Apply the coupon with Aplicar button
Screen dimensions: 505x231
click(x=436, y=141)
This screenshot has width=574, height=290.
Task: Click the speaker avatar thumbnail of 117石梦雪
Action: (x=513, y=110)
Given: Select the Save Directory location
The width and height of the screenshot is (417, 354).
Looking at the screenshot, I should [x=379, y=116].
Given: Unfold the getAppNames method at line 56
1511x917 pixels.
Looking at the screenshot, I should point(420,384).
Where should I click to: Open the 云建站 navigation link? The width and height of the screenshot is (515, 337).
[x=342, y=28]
===
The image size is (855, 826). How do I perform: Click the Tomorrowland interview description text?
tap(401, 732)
===
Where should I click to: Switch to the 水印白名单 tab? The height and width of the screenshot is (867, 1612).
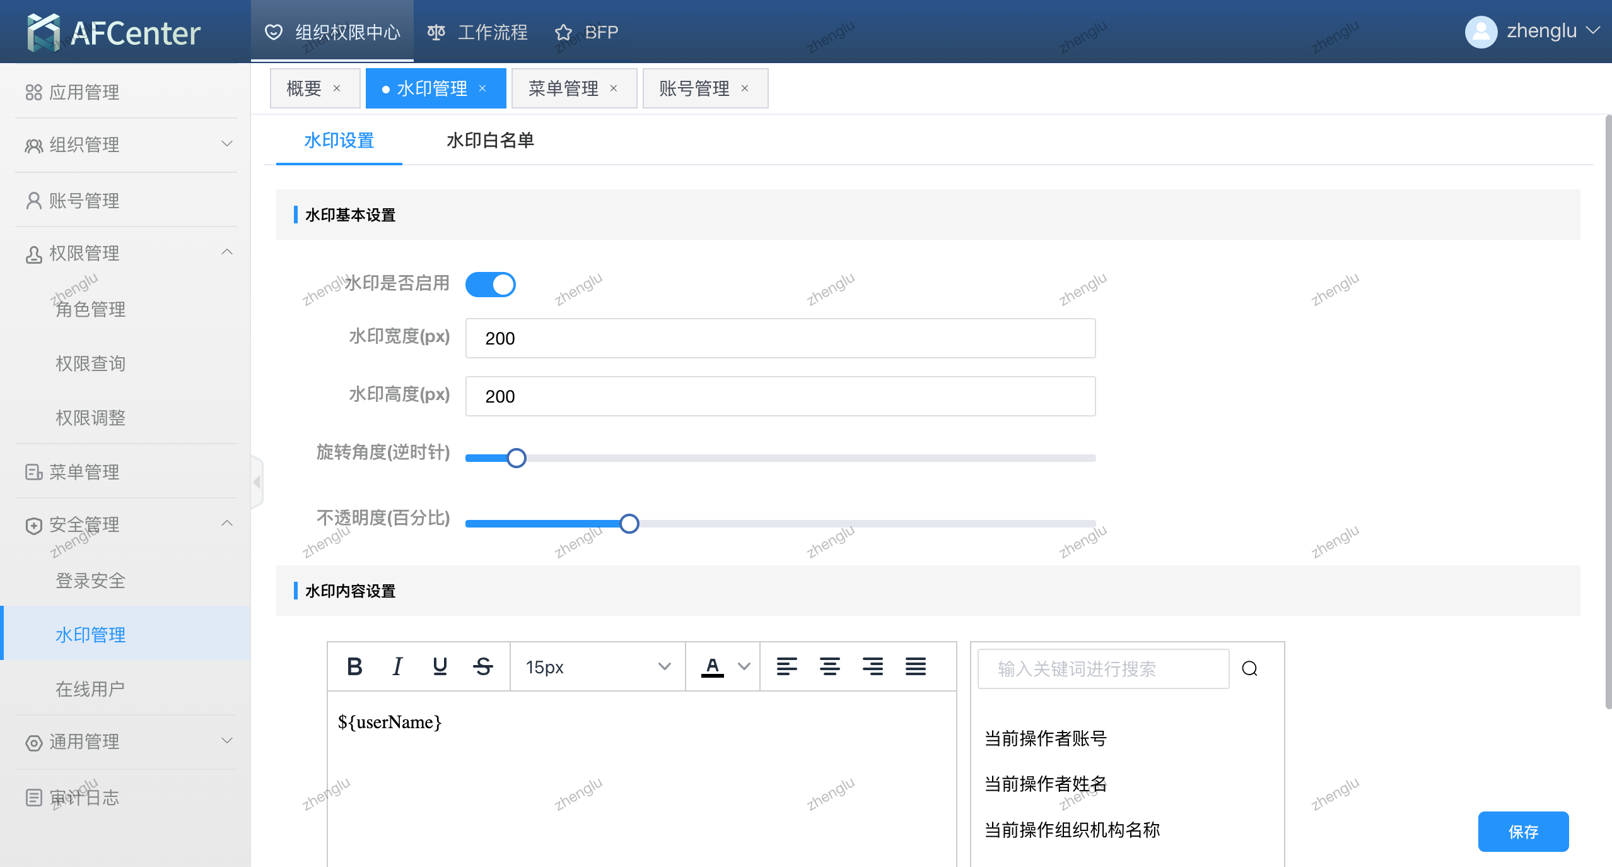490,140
===
**YOUR INSTRUCTIONS:** Swap "Given" for "Goal" in the part of the entries that opens with the line containing "Apply the coupon with Aplicar button" and closes with the line containing "[x=342, y=28]", both lines included. Give back only those lines, with nothing else changed.

**ANSWER:**
Apply the coupon with Aplicar button
Screen dimensions: 505x231
click(x=436, y=141)
This screenshot has width=574, height=290.
Task: Click the speaker avatar thumbnail of 117石梦雪
Action: (x=513, y=110)
Goal: Select the Save Directory location
The width and height of the screenshot is (417, 354).
Looking at the screenshot, I should [x=379, y=116].
Goal: Unfold the getAppNames method at line 56
1511x917 pixels.
Looking at the screenshot, I should point(420,384).
Where should I click to: Open the 云建站 navigation link? The width and height of the screenshot is (515, 337).
[x=342, y=28]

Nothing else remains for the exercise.